======== Supplied material ========
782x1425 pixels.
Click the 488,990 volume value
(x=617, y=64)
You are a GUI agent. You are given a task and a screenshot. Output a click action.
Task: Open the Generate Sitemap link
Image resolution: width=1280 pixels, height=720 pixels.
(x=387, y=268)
========
» Exercise instructions
What this exercise asks for is an exact copy of all the records.

» Written solution
782x1425 pixels.
Click the 488,990 volume value
(x=617, y=64)
You are a GUI agent. You are given a task and a screenshot. Output a click action.
Task: Open the Generate Sitemap link
Image resolution: width=1280 pixels, height=720 pixels.
(x=387, y=268)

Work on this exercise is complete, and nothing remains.